The moment I decide to paint a particular work is not fully conscious. There is no deliberate selection process. Every life deserves to be painted, to be remembered, and perhaps to serve as a reason to prevent future bloodshed. I do not fully understand how I internally choose which story to document. At some point, the artist’s eye signals that the work is complete. At that stage, the artist becomes attentive even to the smallest aesthetic details, even in the most painful works. It is a harsh paradox, yet part of the nature of art. This tension is what gives art its psychological power.
Art is beauty – but true beauty lies in standing with truth and freedom. Perhaps it is this alignment that gives art its meaning.
Emaho: As a Palestinian-Jordanian artist working so intimately with Palestinian narratives, how do questions of identity, distance, and belonging shape your approach?
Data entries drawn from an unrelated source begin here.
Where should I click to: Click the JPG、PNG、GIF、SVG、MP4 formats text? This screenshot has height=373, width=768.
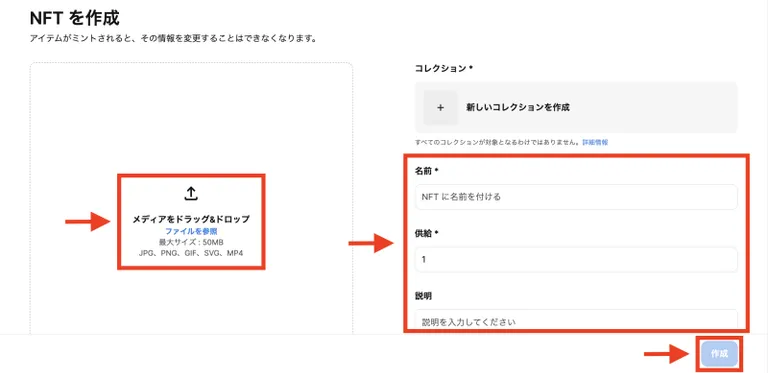click(191, 253)
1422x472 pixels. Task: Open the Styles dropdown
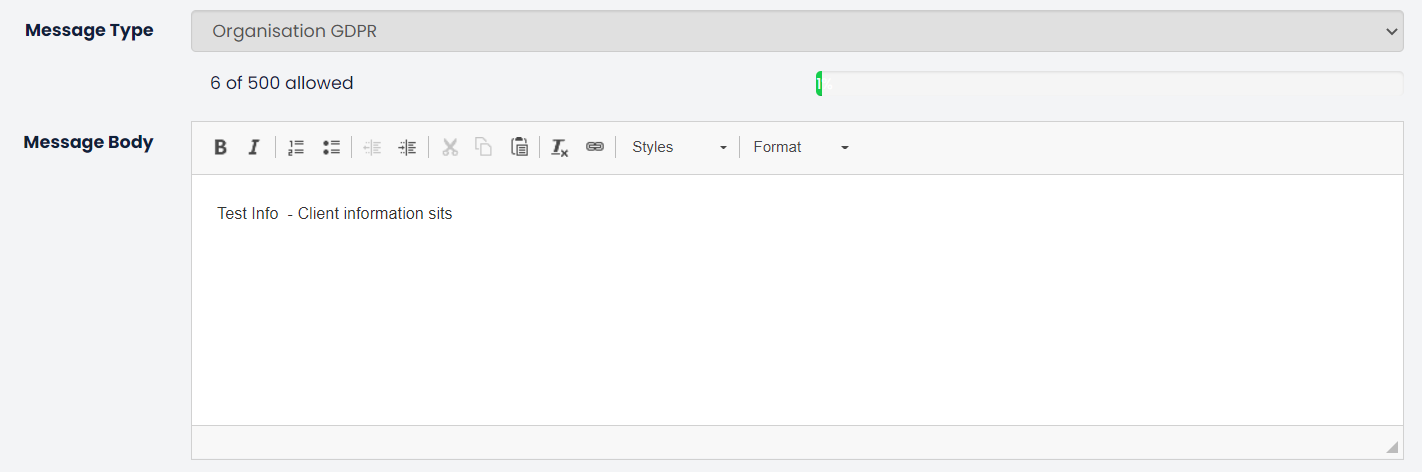coord(679,147)
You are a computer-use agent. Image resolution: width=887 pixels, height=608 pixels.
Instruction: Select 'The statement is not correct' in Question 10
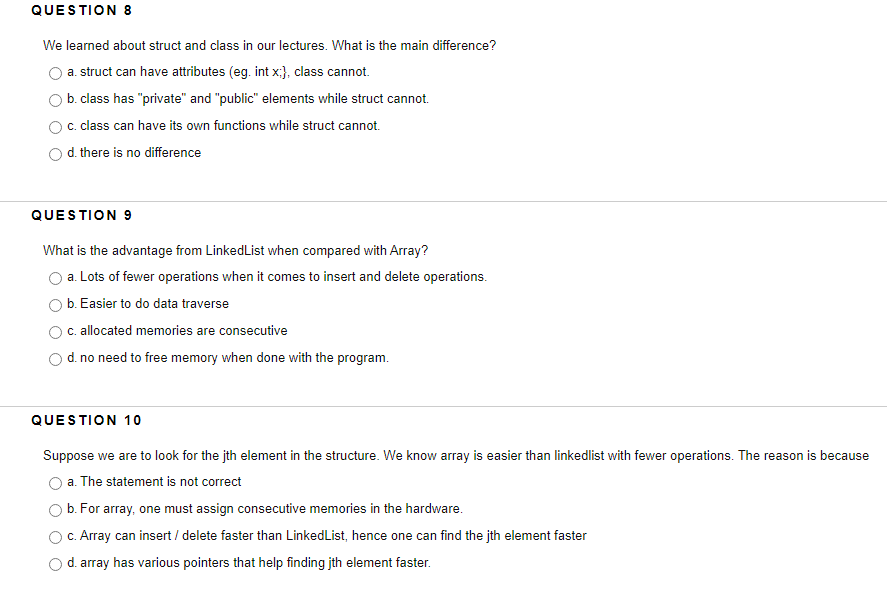tap(55, 482)
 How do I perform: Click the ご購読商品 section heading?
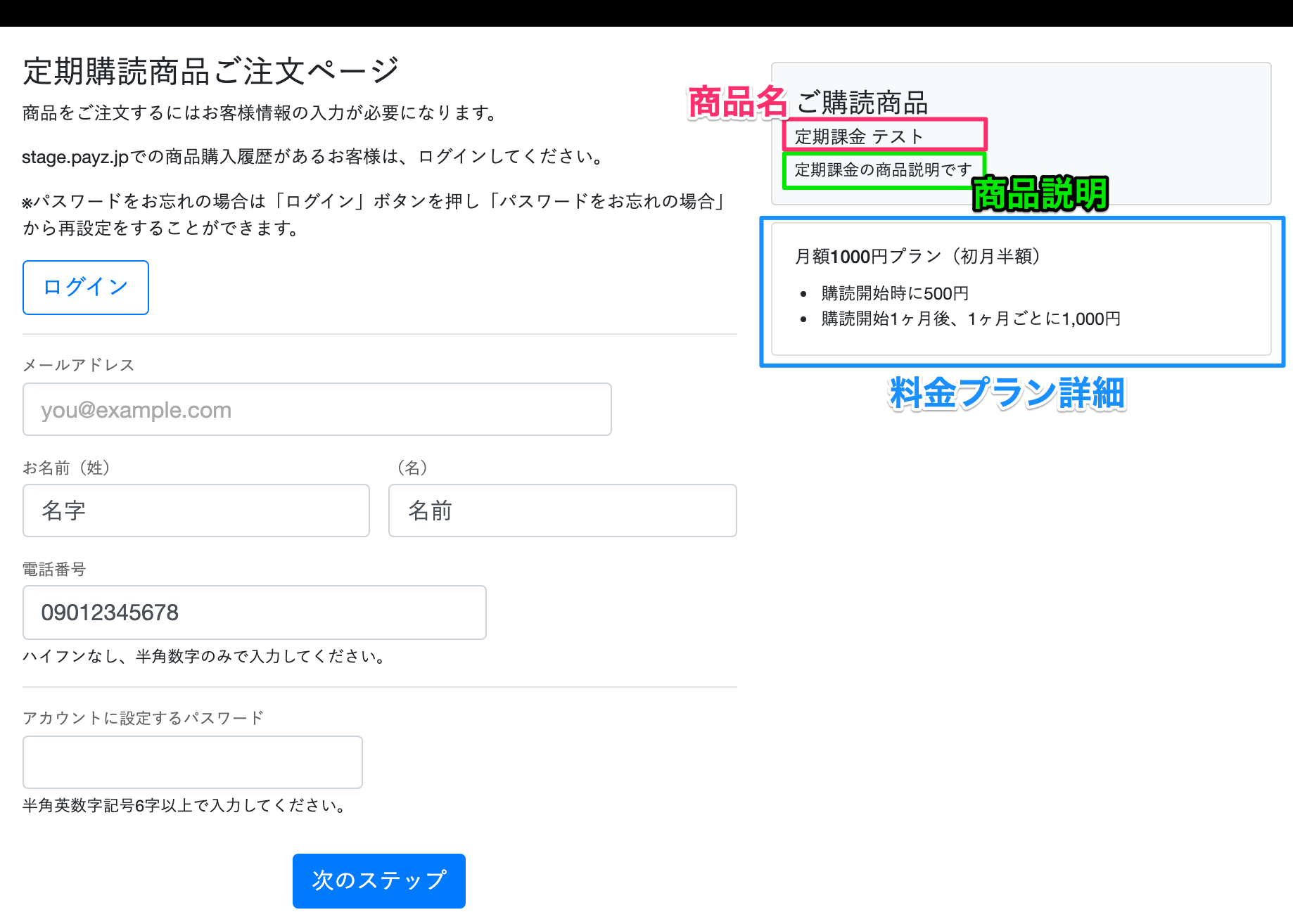(x=862, y=103)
Maram: When I identify myself sometimes as a Jordanian artist and at other times as Palestinian, there is no internal conflict. I am a Palestinian-Jordanian artist. I live at the heart of the issues that surround me, foremost among them the Palestinian cause. It is impossible to separate a person from their environment. These realities are everything I know and everything that moves within my consciousness. They are intertwined far more deeply than words can fully express.
Emaho: Artists in the Middle East often face political pressure, censorship, and platform restrictions. What obstacles have you encountered while sharing this work?
Maram: I have not personally faced direct restrictions, except those imposed by Meta, which has relentlessly aligned itself with Zionist oppression. More broadly, artists addressing political issues in the Middle East frequently encounter censorship and pressure.
However, what has happened in Gaza has lifted the veil on the Western world, its institutions, and its media. Censorship and suppression are not limited to this region. While Middle Eastern governments often resist artistic expression that challenges political narratives, there remains broad recognition – aside from a few exceptions – of the legitimacy of the Palestinian cause.
Emaho: Your work has reached audiences far beyond the region. How has this global response shaped your sense of responsibility as an artist?
Maram: My commitment to what happened in Gaza is stronger than any attempt to reshape myself to meet audience expectations. The only real change is an increased sense of responsibility. When you feel that the voice you believe in resonates, you continue to speak.
Emaho: This series represents an intense and urgent chapter in your practice. As you look ahead, how do you imagine your work evolving, and what stories do you feel called to paint next?
Maram: This chapter has been both urgent and transformative. Looking forward, I carry these experiences with me. The stories of injustice, resistance, and human dignity will continue to guide my work – wherever they unfold, and however they demand to be told.